26.09.2018 - Pressemitteilung

Mr. Secretary-General,

Madam High Commissioner,

Distinguished colleagues,

Excellencies,

Ladies and Gentlemen,

I wish to thank my colleague from France, Yves Le Drian, for convening us today. France is rightly proud of the French Revolution as the historic event that gave rise to the first declaration of human rights. It was only logical that the Universal Declaration of Human Rights was adopted in Paris in 1948.

Since then, France and Germany have developed a relationship that is as close, friendly and strong as a friendship between two countries can be. This is no miracle! It was achieved by relying on fundamental rights, freedoms and values enshrined in the Universal Declaration of Human Rights.

Rights and freedoms that previous generations had to fight for. My generation enjoyed the luxury of benefitting from these hard-fought achievements.
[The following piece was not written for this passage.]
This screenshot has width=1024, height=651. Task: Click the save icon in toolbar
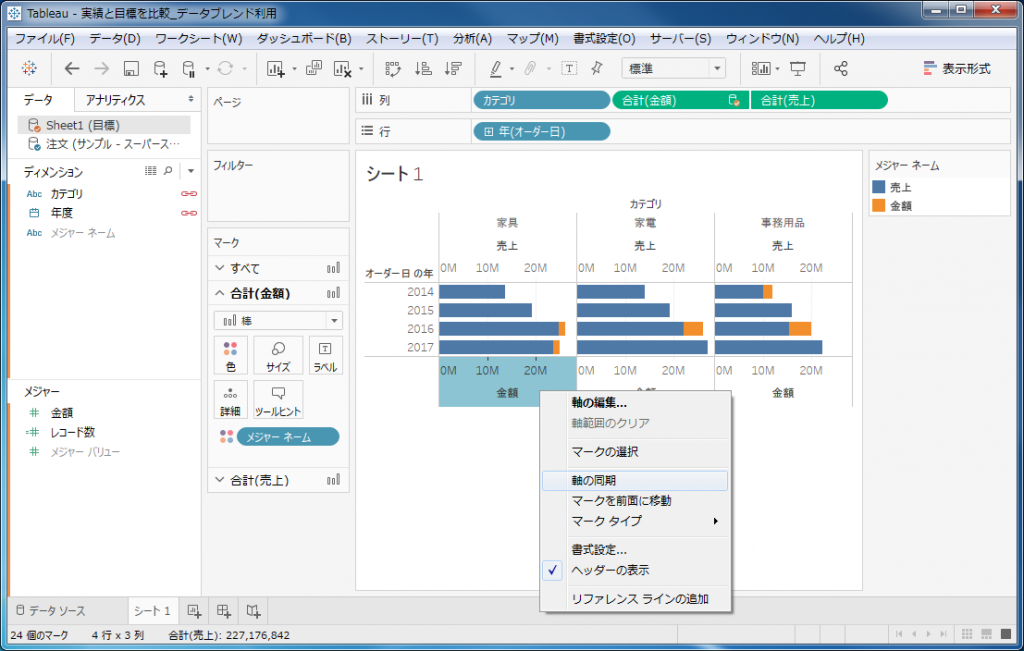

These days, however, we realize that we cannot take these cherished freedoms for granted. They are threatened in ways I would not ever have thought possible. I say this with regard to disquieting global developments, including here in New York or in Geneva, but also with regard to events in my own home country.

This is the time to stand up for what our predecessors laid down in the Universal Declaration in Paris in 1948! It is upon us to defend its principles and achievements.

“Us” does not just include the representatives of states or international organizations, but each and every member of our civil societies: All of us are called upon to defend human rights!

Human rights are at the core of peace. Respecting human rights and fundamental freedoms is therefore our best measure of prevention. Germany will bring this deeply held conviction to the table as a member of the United Nations Security Council in the coming two years. We will try to lend our voice to those who would otherwise be overheard. Whose voices are silenced by the sound of war and conflict.

The United Nations belong to them! The mothers and fathers of the UN made that abundantly clear when they drafted the Charta. It’s first three words are: “We the peoples.”

It is my pleasure to now hand over the floor to Ms. Bachelet, the United Nations High Commissioner for Human Rights.

Thank you all for joining us today.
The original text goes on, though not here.